Victims’ families arrive for theatre verdict
Colorado theater shooting survivor Jansen Young says she finally has closure with the guilty verdict against shooter James Holmes.
Starting next week, jurors will hear testimony about Holmes’ mental illness and his childhood.
Now, the same jury panel must decide if he deserves the death penalty for his crimes.
The judge in the Colorado theater shooting case has finished reading the jury’s verdicts on all 165 counts against James Holmes.
Dressed in a blue dress shirt and khakis, he stood at the defense table, three of his public defenders on both sides of him and two more standing behind him.
The rest of the courtroom was bursting with emotion.
Sullivan nodded his head as the verdict was read Thursday.
Because of the not guilty by reason of insanity plea, that means the jury needs to find the prosecution proved the gunman was sane, as defined by Colorado law.

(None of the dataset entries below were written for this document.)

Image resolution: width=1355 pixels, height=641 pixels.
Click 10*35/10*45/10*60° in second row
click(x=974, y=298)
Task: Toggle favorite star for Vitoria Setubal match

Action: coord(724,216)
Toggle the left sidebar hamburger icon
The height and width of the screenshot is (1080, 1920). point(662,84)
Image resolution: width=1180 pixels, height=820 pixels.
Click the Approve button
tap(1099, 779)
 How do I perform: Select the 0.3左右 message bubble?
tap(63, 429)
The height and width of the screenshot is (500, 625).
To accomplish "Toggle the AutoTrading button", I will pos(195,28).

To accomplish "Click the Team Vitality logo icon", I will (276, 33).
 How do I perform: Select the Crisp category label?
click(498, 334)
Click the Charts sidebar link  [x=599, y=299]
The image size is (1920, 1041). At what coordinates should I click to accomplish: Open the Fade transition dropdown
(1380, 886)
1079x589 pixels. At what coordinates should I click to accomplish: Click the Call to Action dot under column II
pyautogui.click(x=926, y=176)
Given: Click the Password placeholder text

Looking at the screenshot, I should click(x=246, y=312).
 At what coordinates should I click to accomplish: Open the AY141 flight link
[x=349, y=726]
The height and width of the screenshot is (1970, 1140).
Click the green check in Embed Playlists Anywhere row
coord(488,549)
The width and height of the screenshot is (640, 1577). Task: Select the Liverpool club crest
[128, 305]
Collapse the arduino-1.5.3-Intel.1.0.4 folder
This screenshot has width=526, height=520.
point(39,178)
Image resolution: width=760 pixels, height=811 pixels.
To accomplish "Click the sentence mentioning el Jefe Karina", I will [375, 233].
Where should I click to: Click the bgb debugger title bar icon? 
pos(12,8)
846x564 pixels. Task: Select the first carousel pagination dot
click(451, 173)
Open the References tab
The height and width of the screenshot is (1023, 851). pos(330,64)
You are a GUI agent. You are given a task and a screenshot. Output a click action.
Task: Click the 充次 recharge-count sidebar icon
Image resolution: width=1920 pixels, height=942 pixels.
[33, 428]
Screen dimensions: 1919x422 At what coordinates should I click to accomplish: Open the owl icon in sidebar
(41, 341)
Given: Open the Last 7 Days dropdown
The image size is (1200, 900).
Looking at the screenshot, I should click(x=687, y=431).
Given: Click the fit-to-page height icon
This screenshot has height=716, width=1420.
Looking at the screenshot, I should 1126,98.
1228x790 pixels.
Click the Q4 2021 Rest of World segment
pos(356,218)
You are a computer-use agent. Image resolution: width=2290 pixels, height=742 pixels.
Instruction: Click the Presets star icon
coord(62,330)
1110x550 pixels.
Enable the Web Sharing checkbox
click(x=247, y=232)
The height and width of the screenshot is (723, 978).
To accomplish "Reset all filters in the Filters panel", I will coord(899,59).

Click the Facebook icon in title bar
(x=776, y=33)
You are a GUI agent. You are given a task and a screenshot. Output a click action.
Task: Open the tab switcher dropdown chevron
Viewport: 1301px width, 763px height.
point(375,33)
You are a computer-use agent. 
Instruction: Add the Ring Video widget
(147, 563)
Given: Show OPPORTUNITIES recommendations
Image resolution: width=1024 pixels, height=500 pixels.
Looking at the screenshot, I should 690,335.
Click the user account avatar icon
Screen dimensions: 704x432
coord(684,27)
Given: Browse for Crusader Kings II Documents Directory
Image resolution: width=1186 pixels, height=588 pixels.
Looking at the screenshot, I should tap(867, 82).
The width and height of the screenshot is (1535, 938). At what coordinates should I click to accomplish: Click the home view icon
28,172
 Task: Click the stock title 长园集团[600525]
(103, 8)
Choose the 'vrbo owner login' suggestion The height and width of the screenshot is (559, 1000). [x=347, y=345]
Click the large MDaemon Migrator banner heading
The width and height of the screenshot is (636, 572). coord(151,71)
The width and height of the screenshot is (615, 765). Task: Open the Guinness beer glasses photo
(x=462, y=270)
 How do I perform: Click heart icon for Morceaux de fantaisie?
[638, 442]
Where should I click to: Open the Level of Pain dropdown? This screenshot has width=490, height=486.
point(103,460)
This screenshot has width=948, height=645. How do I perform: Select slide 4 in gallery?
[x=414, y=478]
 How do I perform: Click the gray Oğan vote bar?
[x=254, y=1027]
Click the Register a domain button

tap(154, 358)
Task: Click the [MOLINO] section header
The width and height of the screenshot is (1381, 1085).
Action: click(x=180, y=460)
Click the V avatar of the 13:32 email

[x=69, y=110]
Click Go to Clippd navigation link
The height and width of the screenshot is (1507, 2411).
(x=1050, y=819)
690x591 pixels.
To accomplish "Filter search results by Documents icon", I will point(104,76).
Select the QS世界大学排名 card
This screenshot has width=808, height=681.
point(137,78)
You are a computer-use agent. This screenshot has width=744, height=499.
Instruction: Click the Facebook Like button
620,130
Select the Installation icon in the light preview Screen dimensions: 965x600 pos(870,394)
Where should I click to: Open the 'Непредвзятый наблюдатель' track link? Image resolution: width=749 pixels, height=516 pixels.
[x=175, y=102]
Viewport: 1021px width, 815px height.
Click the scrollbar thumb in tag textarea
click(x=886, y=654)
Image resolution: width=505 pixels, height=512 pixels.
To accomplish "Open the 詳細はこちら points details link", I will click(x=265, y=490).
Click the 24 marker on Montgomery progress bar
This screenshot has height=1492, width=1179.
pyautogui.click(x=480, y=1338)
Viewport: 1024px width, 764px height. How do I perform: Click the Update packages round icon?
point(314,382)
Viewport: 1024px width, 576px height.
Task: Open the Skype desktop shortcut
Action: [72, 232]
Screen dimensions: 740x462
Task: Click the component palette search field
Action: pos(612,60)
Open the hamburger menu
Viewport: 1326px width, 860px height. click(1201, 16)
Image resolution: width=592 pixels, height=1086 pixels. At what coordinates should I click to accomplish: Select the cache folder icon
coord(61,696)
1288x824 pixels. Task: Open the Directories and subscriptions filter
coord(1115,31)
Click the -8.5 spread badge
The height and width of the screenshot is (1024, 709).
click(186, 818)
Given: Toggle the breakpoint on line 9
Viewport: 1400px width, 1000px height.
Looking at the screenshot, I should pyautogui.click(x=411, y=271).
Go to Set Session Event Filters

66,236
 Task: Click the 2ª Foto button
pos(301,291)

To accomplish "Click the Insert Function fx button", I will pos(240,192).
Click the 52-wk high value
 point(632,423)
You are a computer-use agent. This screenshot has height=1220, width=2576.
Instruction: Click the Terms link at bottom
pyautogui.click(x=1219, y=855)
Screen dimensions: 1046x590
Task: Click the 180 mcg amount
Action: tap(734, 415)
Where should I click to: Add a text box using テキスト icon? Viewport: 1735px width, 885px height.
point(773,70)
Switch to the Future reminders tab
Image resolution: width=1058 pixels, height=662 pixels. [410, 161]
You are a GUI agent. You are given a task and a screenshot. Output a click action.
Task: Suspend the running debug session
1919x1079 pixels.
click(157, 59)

Alexander Teves. He had just earned a Master’s degree in counseling psychology.
While some shared their compassion for victims, their families and the Aurora community, others like Jessica Ghawi’s brother used his platform to discuss the shooter’s fate. “It feels good to have this weight off our backs”.
Holmes’ parents, Arlene and Robert, sat silently holding hands throughout the verdicts.
Holmes is on trial for allegedly murdering 12 moviegoers and injuring 70 more on July 20, 2012, when he opened fire inside a midnight showing of The Dark Knight Rises.
His victims included two active-duty servicemen, a single mom, a man celebrating his 27th birthday and an aspiring broadcaster who had survived a mall shooting in Toronto.
“This has been an emotional and hard time for the victims, their families, loved ones and friends”, Gov. John W. Hickenlooper said in a statement.
He is guilty of mass murder.
Prosecutors said Holmes planned and carried out the massacre to assuage the pain of his failures in graduate school and in romance. During trial, a bailiff once accused her of sleeping in court, but she said she was just resting her eyes.
Jurors heard almost three months of testimony, including heartbreaking and sometimes gruesome survival stories.
The youngest to die was a 6-year-old girl whose mother also suffered a miscarriage and was paralyzed in the attack.
She was inside the theater the night of the attack, with her boyfriend Jonathan Blunk.
That Holmes was the lone gunman was never in doubt. His children escaped the theater unharmed.
Holmes’ lawyers argued that he suffers from schizophrenia and was in the grip of a psychotic breakdown so severe that he was unable to tell right from wrong – Colorado’s standard for insanity. They said he was delusional even as he secretively acquired the three murder weapons – a shotgun, a handgun and an AR-15 rifle – while concealing his plans from friends and two anxious psychiatrists in the months before the shooting. “It’s all these families that have been touched by this massive tragedy”, Watts said. “I can’t imagine what’s going through his mind, but I’d love to know”. It showed bodies wedged between rows of seats and sprawled across aisles amid spent ammunition, spilled popcorn and blood. They must now decide whether Holmes should be executed or sent to prison for life without the possibility of parole.
“We don’t care if he ends up getting the death penalty or not, it’s over for us”.